▸ **DIRECTIONS**:
Repeat the listing below with each "Image resolution" swapped for "Screen resolution" and nothing else altered.

▸ **MATERIAL TO PROCESS**:
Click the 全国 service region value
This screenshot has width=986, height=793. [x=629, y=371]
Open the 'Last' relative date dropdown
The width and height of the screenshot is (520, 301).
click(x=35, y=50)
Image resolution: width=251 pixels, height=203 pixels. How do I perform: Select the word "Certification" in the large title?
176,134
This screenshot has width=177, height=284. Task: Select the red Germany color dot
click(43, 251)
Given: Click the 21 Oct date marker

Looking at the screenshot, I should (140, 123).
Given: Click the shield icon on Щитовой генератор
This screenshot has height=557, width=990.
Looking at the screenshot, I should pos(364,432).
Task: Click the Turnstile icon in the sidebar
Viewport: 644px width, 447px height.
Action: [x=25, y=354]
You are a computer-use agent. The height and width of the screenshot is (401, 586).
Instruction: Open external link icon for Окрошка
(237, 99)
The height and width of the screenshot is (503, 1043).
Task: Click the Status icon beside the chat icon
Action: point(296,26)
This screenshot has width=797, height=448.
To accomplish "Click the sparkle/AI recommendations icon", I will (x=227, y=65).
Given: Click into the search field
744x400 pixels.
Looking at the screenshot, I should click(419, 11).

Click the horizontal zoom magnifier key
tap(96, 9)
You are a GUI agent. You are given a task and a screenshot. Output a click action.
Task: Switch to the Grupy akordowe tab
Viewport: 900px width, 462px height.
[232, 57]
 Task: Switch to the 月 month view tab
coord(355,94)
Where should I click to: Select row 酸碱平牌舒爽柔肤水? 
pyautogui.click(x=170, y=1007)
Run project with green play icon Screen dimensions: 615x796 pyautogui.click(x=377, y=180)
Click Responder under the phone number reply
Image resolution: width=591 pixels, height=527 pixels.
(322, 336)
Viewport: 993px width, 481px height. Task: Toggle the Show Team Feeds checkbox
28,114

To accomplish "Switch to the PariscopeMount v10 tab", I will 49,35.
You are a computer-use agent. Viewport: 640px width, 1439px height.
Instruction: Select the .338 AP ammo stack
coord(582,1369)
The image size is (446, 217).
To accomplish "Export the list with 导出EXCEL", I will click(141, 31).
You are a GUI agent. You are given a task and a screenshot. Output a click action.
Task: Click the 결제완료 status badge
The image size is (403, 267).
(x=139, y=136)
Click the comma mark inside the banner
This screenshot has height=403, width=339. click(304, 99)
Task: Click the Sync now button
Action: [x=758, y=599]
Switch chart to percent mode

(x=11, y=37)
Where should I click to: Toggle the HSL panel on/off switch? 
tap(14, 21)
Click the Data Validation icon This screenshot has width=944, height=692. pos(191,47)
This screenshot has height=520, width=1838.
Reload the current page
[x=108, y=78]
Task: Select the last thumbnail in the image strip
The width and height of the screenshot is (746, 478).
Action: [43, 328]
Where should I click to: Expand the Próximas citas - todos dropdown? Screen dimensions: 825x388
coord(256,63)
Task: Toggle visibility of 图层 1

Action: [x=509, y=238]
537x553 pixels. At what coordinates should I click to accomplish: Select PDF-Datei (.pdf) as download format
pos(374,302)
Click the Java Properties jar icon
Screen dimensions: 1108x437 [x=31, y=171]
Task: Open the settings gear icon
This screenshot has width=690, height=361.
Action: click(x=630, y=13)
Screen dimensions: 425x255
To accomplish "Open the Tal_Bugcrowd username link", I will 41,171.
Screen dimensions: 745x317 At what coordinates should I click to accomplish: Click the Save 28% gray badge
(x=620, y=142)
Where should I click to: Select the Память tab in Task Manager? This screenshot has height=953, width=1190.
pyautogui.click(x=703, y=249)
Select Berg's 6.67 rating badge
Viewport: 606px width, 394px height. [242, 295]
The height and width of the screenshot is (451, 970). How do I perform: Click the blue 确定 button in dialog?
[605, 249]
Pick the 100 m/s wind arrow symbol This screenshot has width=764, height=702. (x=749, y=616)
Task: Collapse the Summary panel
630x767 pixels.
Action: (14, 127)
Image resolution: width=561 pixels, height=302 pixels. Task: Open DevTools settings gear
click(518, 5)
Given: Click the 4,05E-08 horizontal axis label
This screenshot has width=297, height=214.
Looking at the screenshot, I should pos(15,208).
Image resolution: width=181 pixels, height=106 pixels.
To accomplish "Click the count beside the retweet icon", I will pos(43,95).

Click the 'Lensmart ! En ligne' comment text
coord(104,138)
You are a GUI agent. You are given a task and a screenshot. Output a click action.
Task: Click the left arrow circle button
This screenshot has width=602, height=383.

▸ **TASK RESPONSE**:
Click the 全国 service region value
This screenshot has width=986, height=793. [x=629, y=371]
Open the 'Last' relative date dropdown
The width and height of the screenshot is (520, 301).
click(x=35, y=50)
Screen resolution: width=251 pixels, height=203 pixels. How do I perform: Select the word "Certification" in the large title?
176,134
This screenshot has width=177, height=284. Task: Select the red Germany color dot
click(43, 251)
Given: Click the 21 Oct date marker

Looking at the screenshot, I should (140, 123).
Given: Click the shield icon on Щитовой генератор
This screenshot has height=557, width=990.
Looking at the screenshot, I should pos(364,432).
Task: Click the Turnstile icon in the sidebar
Viewport: 644px width, 447px height.
Action: [x=25, y=354]
You are a computer-use agent. The height and width of the screenshot is (401, 586).
Instruction: Open external link icon for Окрошка
(237, 99)
The height and width of the screenshot is (503, 1043).
Task: Click the Status icon beside the chat icon
Action: point(296,26)
This screenshot has width=797, height=448.
To accomplish "Click the sparkle/AI recommendations icon", I will (x=227, y=65).
Given: Click into the search field
744x400 pixels.
Looking at the screenshot, I should click(419, 11).

Click the horizontal zoom magnifier key
tap(96, 9)
You are a GUI agent. You are given a task and a screenshot. Output a click action.
Task: Switch to the Grupy akordowe tab
Viewport: 900px width, 462px height.
[232, 57]
 Task: Switch to the 月 month view tab
coord(355,94)
Where should I click to: Select row 酸碱平牌舒爽柔肤水? 
pyautogui.click(x=170, y=1007)
Run project with green play icon Screen dimensions: 615x796 pyautogui.click(x=377, y=180)
Click Responder under the phone number reply
Screen resolution: width=591 pixels, height=527 pixels.
(322, 336)
Viewport: 993px width, 481px height. Task: Toggle the Show Team Feeds checkbox
28,114

To accomplish "Switch to the PariscopeMount v10 tab", I will 49,35.
You are a computer-use agent. Viewport: 640px width, 1439px height.
Instruction: Select the .338 AP ammo stack
coord(582,1369)
The image size is (446, 217).
To accomplish "Export the list with 导出EXCEL", I will click(141, 31).
You are a GUI agent. You are given a task and a screenshot. Output a click action.
Task: Click the 결제완료 status badge
The image size is (403, 267).
(x=139, y=136)
Click the comma mark inside the banner
This screenshot has height=403, width=339. click(304, 99)
Task: Click the Sync now button
Action: [x=758, y=599]
Switch chart to percent mode

(x=11, y=37)
Where should I click to: Toggle the HSL panel on/off switch? 
tap(14, 21)
Click the Data Validation icon This screenshot has width=944, height=692. pos(191,47)
This screenshot has height=520, width=1838.
Reload the current page
[x=108, y=78]
Task: Select the last thumbnail in the image strip
The width and height of the screenshot is (746, 478).
Action: [43, 328]
Where should I click to: Expand the Próximas citas - todos dropdown? Screen dimensions: 825x388
coord(256,63)
Task: Toggle visibility of 图层 1

Action: [x=509, y=238]
537x553 pixels. At what coordinates should I click to accomplish: Select PDF-Datei (.pdf) as download format
pos(374,302)
Click the Java Properties jar icon
Screen dimensions: 1108x437 [x=31, y=171]
Task: Open the settings gear icon
This screenshot has width=690, height=361.
Action: click(x=630, y=13)
Screen dimensions: 425x255
To accomplish "Open the Tal_Bugcrowd username link", I will 41,171.
Screen dimensions: 745x317 At what coordinates should I click to accomplish: Click the Save 28% gray badge
(x=620, y=142)
Where should I click to: Select the Память tab in Task Manager? This screenshot has height=953, width=1190.
pyautogui.click(x=703, y=249)
Select Berg's 6.67 rating badge
Viewport: 606px width, 394px height. [242, 295]
The height and width of the screenshot is (451, 970). How do I perform: Click the blue 确定 button in dialog?
[605, 249]
Pick the 100 m/s wind arrow symbol This screenshot has width=764, height=702. (x=749, y=616)
Task: Collapse the Summary panel
630x767 pixels.
Action: (14, 127)
Screen resolution: width=561 pixels, height=302 pixels. Task: Open DevTools settings gear
click(518, 5)
Given: Click the 4,05E-08 horizontal axis label
This screenshot has width=297, height=214.
Looking at the screenshot, I should pos(15,208).
Screen resolution: width=181 pixels, height=106 pixels.
To accomplish "Click the count beside the retweet icon", I will pos(43,95).

Click the 'Lensmart ! En ligne' comment text
coord(104,138)
You are a GUI agent. You are given a task and a screenshot. Output a click action.
Task: Click the left arrow circle button
This screenshot has width=602, height=383.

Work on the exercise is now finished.